- Film poster
- French: La Clef
- Directed by: Guillaume Nicloux
- Written by: Guillaume Nicloux Pierre Trividic
- Produced by: Frédéric Bourboulon Philippe Rousselet Étienne Comar
- Starring: Guillaume Canet Marie Gillain Vanessa Paradis Josiane Balasko Thierry Lhermitte Jean Rochefort Françoise Lebrun
- Cinematography: Christophe Offenstein
- Edited by: Guy Lecorne
- Production company: Les Films de la Suane
- Distributed by: SND Films
- Release date: 19 December 2007;
- Running time: 115 minutes
- Country: France
- Language: French
- Budget: $6.3 million
- Box office: $3.4 million

= The Key (2007 film) =

The Key (La Clef) is a 2007 French thriller film directed by Guillaume Nicloux.

==Plot==
Eric Vincent is in his thirties and lives an uneventful life with his wife Audrey. They are talking about having a child. Eric is contacted by a friend of his biological father he never knew about the latter's death. Eric can come and collect his father's ashes.

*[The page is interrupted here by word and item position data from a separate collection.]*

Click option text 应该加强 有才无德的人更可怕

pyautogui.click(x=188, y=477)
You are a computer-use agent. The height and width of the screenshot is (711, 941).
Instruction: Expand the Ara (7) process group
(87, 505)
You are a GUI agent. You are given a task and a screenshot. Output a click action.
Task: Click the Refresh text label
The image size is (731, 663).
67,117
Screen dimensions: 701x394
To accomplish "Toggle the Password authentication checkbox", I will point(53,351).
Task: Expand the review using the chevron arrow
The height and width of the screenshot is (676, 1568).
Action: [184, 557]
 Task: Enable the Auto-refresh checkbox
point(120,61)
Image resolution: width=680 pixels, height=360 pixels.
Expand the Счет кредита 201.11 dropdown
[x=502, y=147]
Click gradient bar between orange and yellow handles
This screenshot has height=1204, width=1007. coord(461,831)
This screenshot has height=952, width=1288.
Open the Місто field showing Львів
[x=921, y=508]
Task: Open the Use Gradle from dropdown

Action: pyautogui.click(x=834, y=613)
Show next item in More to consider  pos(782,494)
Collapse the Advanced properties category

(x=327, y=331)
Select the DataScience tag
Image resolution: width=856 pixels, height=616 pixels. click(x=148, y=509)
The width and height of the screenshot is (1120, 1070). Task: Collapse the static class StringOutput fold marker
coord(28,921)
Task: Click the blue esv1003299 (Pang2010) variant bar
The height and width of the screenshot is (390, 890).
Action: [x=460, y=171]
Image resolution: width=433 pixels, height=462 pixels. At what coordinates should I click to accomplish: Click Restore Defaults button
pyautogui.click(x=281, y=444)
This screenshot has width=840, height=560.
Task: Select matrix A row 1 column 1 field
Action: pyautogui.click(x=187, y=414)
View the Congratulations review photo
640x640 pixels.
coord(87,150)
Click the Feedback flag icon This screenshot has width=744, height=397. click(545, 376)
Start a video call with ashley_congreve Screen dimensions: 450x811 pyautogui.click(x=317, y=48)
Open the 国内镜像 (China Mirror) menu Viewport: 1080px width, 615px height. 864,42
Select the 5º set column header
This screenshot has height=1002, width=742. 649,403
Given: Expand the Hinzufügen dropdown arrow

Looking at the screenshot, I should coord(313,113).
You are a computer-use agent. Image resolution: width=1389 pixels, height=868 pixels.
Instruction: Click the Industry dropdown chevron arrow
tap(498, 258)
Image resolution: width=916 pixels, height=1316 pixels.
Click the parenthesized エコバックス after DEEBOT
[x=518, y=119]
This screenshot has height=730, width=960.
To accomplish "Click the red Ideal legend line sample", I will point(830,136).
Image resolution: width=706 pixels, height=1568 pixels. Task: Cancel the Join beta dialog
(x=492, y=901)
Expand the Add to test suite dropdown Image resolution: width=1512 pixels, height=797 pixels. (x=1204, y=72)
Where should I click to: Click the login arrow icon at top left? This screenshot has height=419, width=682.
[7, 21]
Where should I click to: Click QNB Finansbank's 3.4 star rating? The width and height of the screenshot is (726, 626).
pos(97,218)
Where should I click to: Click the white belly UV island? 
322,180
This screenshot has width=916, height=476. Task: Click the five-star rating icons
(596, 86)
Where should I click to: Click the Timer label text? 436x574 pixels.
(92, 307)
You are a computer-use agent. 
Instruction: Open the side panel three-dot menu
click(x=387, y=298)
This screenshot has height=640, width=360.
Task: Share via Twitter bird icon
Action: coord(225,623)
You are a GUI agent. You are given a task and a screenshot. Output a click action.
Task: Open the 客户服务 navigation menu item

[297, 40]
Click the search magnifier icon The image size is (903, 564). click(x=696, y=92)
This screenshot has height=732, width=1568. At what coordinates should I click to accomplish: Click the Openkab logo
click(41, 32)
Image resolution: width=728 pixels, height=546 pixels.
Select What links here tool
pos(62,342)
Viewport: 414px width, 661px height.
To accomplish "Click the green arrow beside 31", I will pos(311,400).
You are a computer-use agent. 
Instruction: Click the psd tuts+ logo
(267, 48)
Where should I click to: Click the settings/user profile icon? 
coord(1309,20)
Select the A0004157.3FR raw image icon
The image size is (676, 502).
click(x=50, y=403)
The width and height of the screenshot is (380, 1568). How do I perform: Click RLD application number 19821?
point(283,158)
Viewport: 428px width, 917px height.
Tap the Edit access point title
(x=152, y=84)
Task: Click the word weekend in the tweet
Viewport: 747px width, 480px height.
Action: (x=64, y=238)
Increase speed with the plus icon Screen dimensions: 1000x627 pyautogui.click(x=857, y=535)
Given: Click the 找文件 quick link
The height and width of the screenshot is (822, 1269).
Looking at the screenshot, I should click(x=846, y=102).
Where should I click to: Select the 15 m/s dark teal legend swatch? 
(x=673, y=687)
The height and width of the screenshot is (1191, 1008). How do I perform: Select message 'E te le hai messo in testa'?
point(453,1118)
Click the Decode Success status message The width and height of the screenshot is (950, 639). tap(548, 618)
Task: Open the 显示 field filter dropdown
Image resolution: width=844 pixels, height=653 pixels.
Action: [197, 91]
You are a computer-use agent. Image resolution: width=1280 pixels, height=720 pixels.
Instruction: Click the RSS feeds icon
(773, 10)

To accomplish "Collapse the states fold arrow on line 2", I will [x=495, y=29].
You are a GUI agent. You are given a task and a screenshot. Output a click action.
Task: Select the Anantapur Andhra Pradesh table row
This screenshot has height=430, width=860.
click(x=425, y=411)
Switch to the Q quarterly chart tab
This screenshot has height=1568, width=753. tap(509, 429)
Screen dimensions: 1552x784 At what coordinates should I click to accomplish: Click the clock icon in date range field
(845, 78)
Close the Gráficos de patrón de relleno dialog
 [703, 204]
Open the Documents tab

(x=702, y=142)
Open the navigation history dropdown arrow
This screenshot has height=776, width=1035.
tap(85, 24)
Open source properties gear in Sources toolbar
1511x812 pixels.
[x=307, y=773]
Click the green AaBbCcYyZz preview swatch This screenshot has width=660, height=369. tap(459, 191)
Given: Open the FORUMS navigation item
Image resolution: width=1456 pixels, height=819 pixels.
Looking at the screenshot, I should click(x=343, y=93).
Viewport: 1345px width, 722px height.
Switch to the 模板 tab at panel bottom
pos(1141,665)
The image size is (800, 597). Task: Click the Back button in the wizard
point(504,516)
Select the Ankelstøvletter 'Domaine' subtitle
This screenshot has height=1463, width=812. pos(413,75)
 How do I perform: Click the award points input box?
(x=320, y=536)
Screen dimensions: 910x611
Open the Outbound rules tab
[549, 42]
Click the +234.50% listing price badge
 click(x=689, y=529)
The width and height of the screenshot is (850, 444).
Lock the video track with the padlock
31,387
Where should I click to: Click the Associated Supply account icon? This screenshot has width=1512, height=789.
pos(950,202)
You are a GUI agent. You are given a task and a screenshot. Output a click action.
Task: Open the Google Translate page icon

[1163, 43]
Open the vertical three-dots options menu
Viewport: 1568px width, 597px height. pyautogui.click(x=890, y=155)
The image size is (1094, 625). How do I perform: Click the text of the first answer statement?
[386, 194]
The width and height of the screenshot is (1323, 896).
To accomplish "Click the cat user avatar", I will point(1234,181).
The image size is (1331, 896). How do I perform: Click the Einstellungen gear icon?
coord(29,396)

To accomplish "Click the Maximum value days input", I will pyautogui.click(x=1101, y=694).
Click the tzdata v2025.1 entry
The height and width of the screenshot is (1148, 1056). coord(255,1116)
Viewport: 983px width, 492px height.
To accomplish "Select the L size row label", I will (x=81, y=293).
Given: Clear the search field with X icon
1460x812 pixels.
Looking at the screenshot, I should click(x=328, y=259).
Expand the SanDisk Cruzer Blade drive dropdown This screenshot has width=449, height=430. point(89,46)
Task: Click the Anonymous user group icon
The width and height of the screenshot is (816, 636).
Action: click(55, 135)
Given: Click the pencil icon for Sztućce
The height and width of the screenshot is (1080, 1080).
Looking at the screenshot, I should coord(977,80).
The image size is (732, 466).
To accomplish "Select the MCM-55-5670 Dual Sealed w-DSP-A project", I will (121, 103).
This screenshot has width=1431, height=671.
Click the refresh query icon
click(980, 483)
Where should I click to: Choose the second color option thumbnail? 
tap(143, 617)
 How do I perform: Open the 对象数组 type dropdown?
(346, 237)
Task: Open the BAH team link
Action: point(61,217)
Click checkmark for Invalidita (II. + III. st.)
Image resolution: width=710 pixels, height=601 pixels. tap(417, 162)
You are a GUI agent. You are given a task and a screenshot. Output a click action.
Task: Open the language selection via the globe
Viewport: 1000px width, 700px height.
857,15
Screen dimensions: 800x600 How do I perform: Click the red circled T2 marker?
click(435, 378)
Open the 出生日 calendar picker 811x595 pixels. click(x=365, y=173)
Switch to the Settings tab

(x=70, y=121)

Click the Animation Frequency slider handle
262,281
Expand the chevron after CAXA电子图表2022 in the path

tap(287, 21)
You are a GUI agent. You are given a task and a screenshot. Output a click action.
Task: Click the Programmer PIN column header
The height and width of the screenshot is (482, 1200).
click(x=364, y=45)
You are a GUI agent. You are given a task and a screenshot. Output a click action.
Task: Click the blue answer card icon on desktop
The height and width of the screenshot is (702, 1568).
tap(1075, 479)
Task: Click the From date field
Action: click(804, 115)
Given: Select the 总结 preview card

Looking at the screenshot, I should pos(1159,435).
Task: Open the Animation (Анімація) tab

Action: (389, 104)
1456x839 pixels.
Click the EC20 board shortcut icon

He is reluctant but then accepts.

==Cast==

- Guillaume Canet as Éric Vincent
- Marie Gillain as Audrey
- Vanessa Paradis as Cécile
- Josiane Balasko as Michèle Varin
- Thierry Lhermitte as François Maneri
- Jean Rochefort as Joseph Arp
- Françoise Lebrun as Florence Arp
- Maria Schneider as Solange
- Pascal Bonitzer as Jean
- Marina de Van as Sophie
- Yves Verhoeven as Pujol
- Laure Marsac as Florence
- Michaël Abiteboul as Thierry
- Gilles Cohen as Larue
- Hélène Alexandridis as Muriel
- Jean-Louis Coulloc'h as Worzik
- Nicolas Jouhet as Ariel Bessy
- Sylvain Creuzevault as Greg
- Luc Schwarz as Luc
- Mathieu Nicourt as Christophe
- Martial Bezot as Simon
- Olivier Rabourdin as The tattooist

==Production==
The Key closes the dark and complex detective trilogy of William Nicloux. We find in this film, in supporting roles populating the parallel plots that Eric Vincent (Guillaume Canet), the characters of François Maneri (Thierry Lhermitte), the investigator of a private matter, Une affaire privée, and Michèle Varin (Josiane Balasko), the police captain in That Woman, the second part.